WORK TO BE COMPLETED
Pull out every line from the line containing "You are a computer-use agent. Screen" through the end of the material, both ends included, and reproduce it exactly. Keep pictures out.

------ RECORDS FOR PROCESSING

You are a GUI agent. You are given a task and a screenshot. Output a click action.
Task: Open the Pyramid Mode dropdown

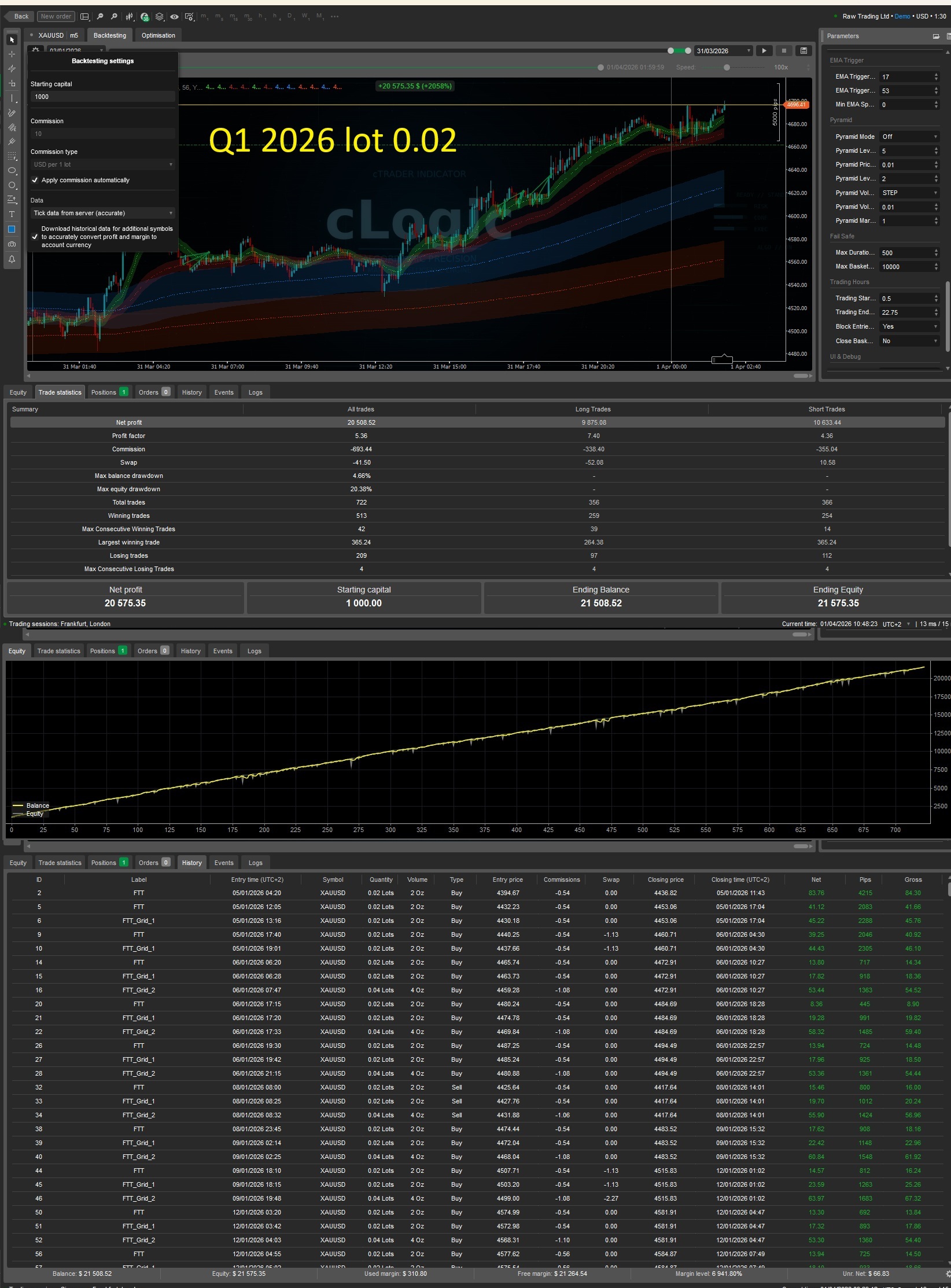[909, 137]
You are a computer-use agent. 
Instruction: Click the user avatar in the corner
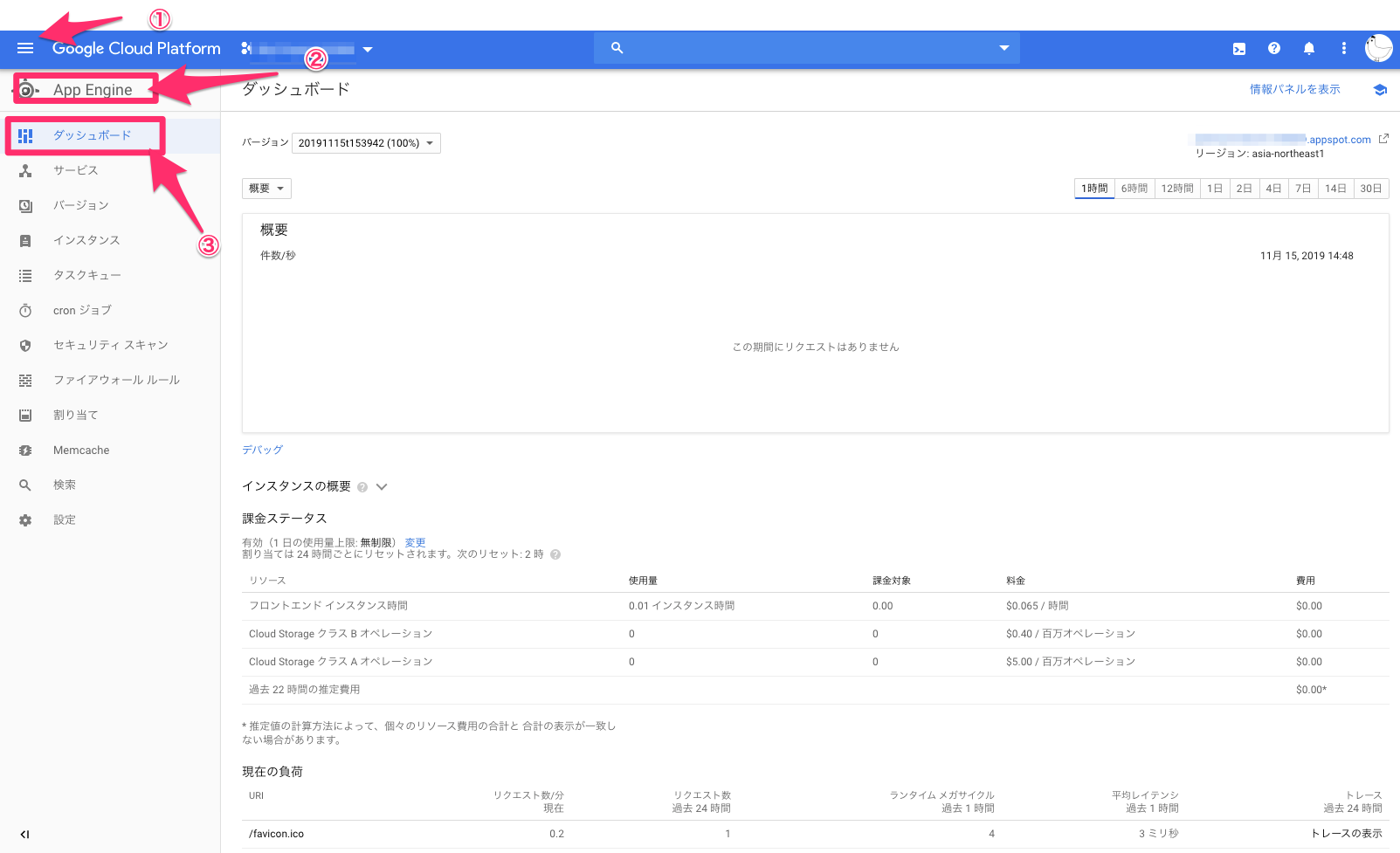1377,48
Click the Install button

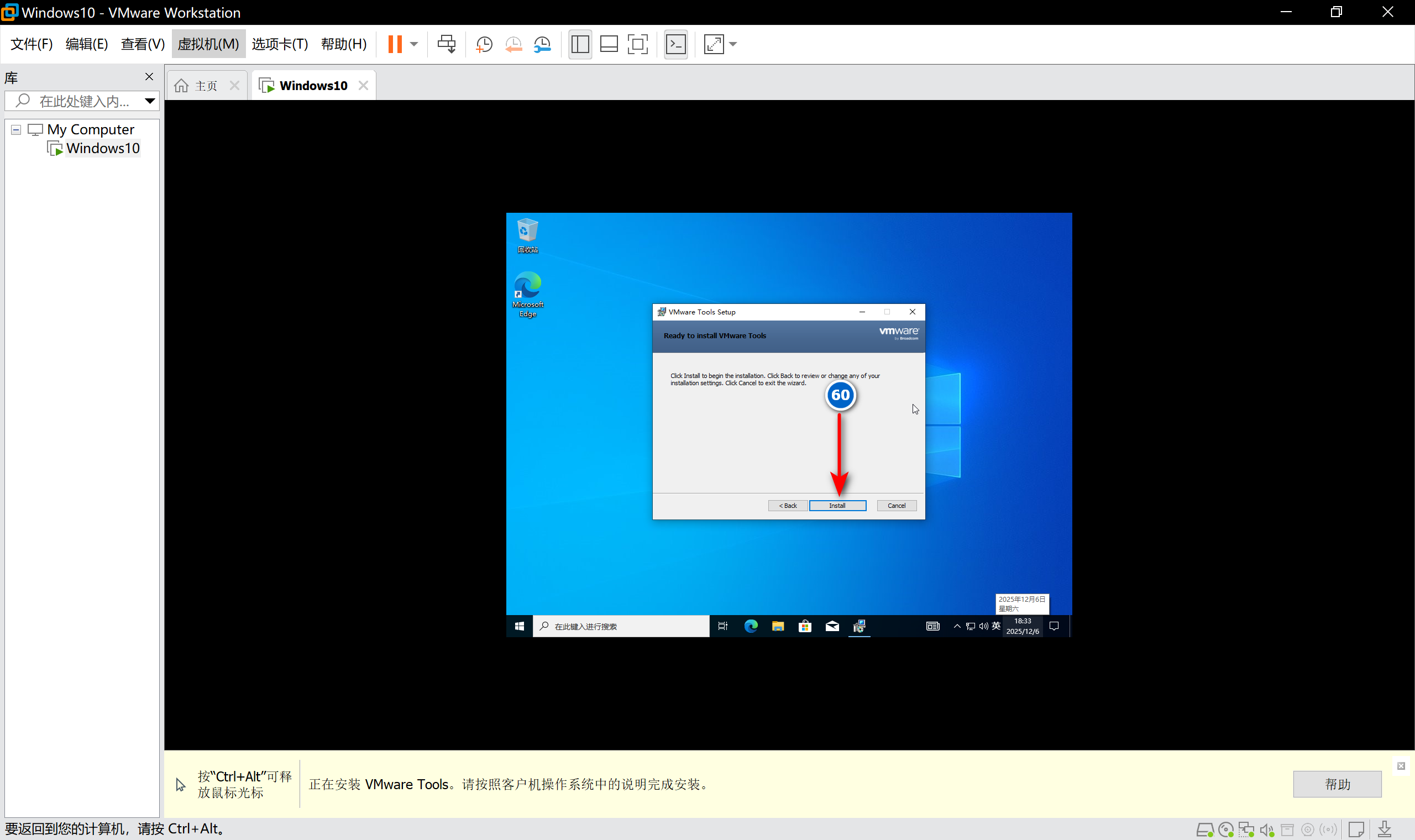tap(837, 506)
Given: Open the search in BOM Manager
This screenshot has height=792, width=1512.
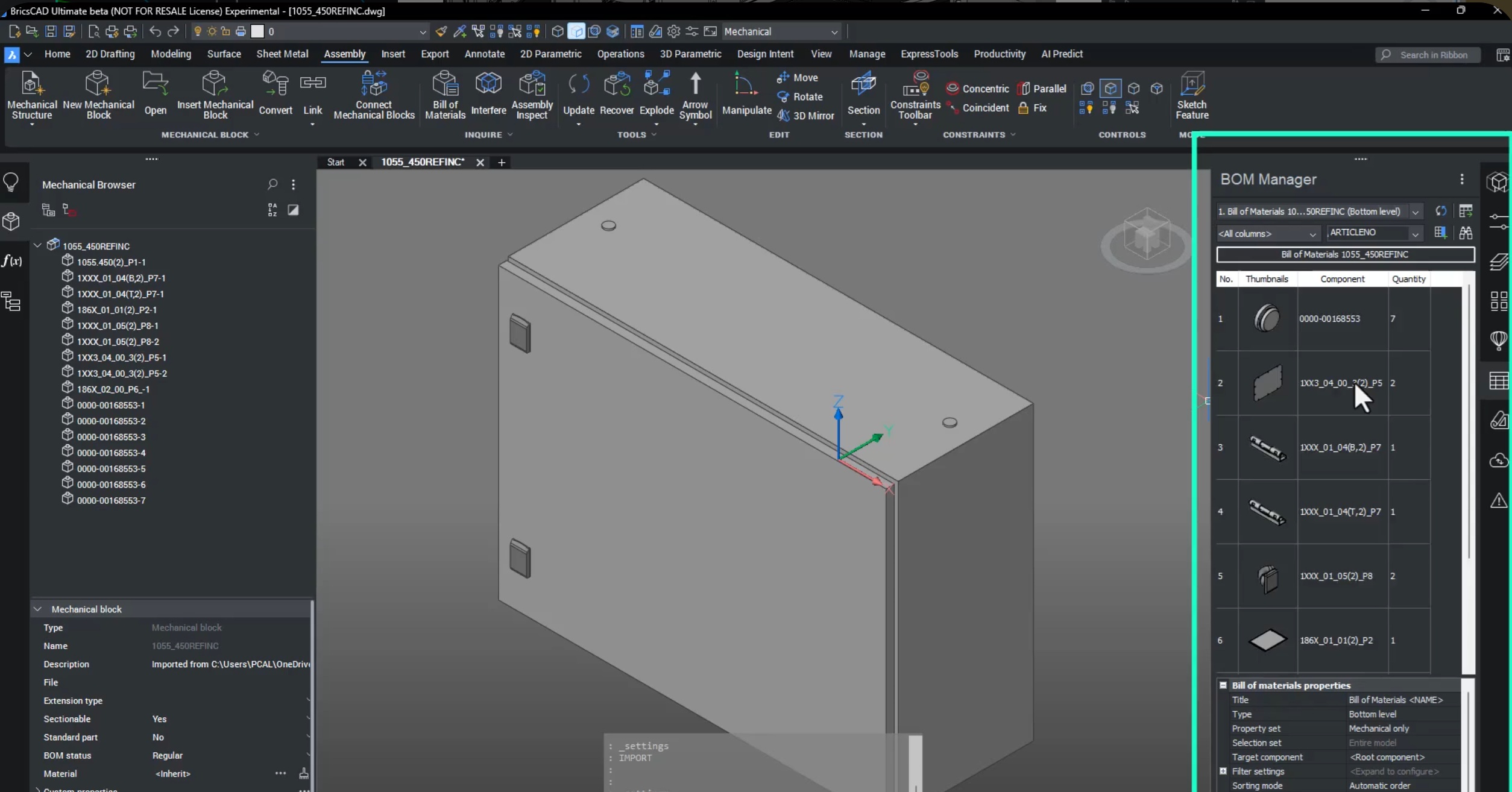Looking at the screenshot, I should click(1466, 233).
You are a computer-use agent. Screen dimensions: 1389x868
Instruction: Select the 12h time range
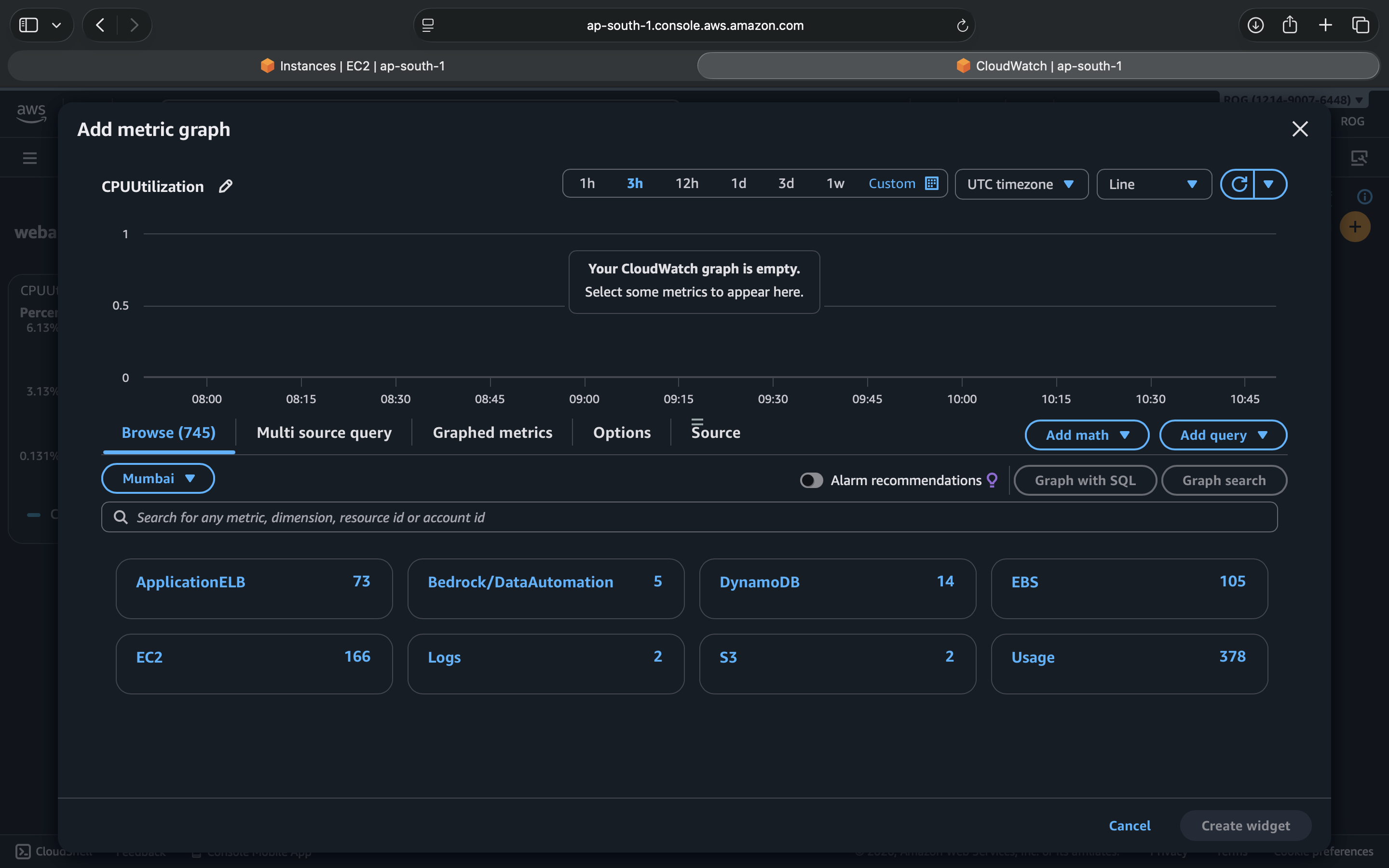tap(686, 184)
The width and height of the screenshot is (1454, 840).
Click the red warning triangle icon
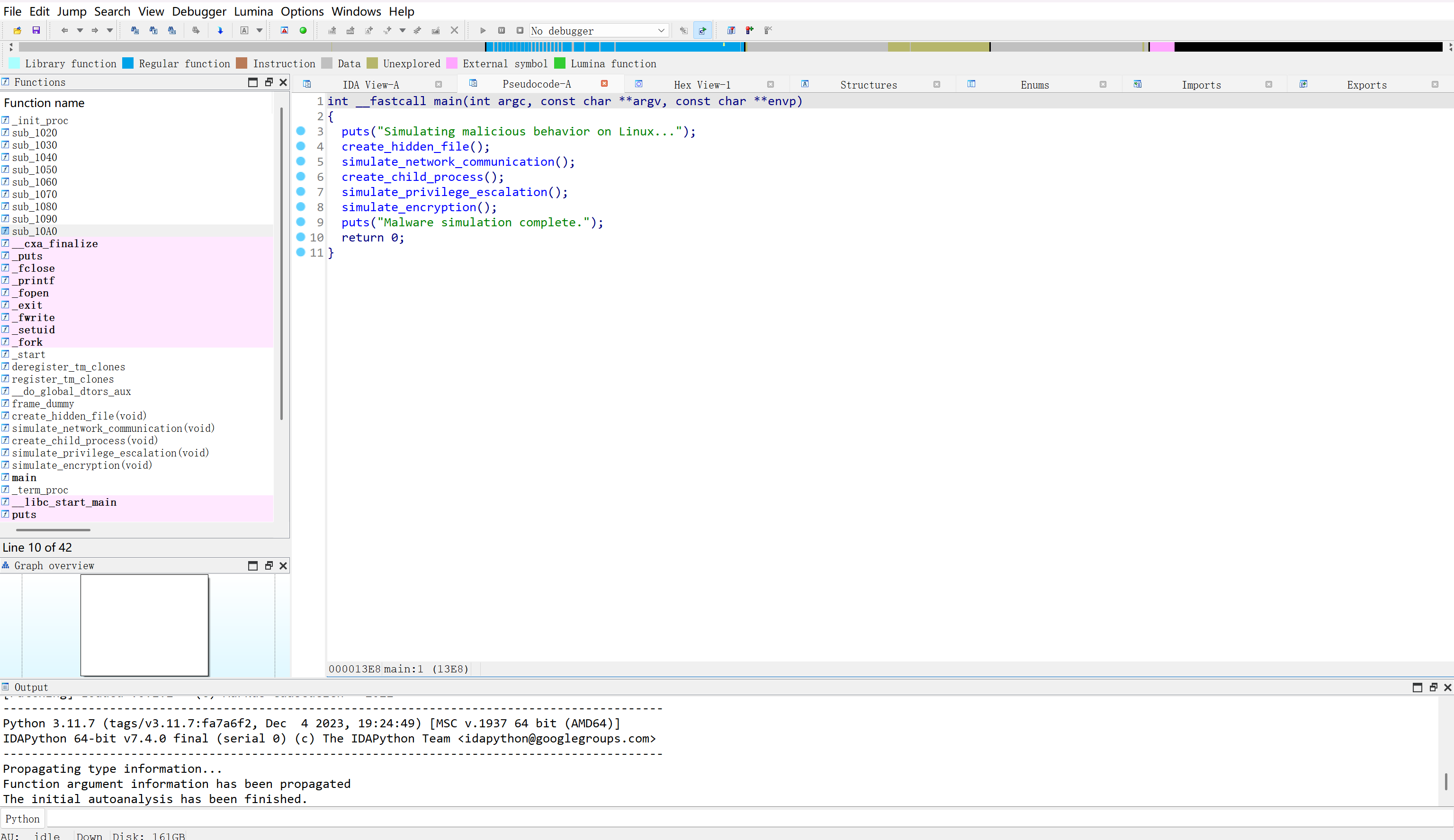[x=285, y=31]
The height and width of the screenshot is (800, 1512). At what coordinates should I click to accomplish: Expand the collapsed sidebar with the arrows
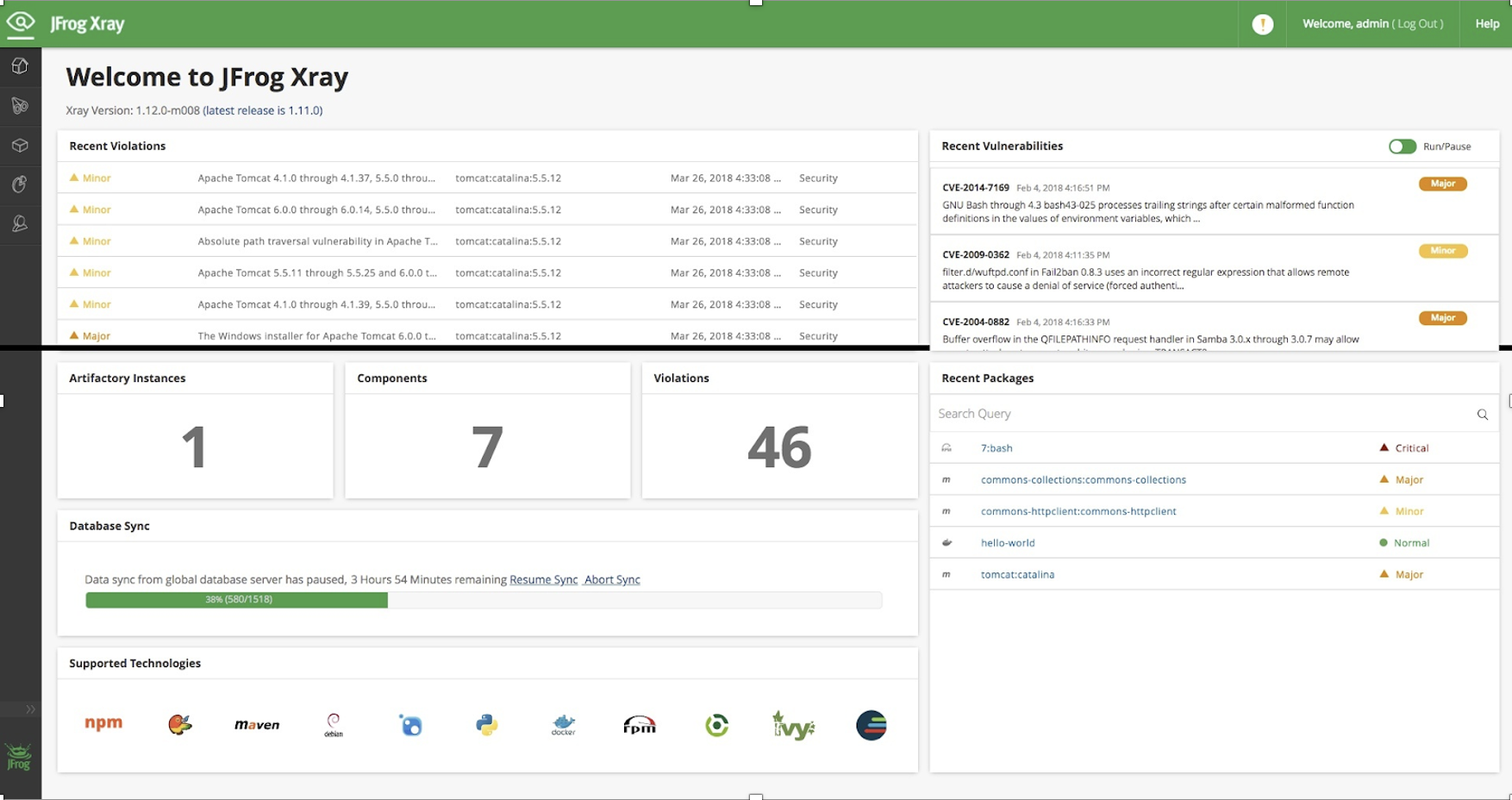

------------

EXERCISE ANSWER
You are a computer-use agent. Screen dimensions: 1389x868
Instruction: Select the 12h time range
tap(686, 184)
The width and height of the screenshot is (1454, 840).
Click the red warning triangle icon
[x=285, y=31]
The height and width of the screenshot is (800, 1512). At what coordinates should I click to accomplish: Expand the collapsed sidebar with the arrows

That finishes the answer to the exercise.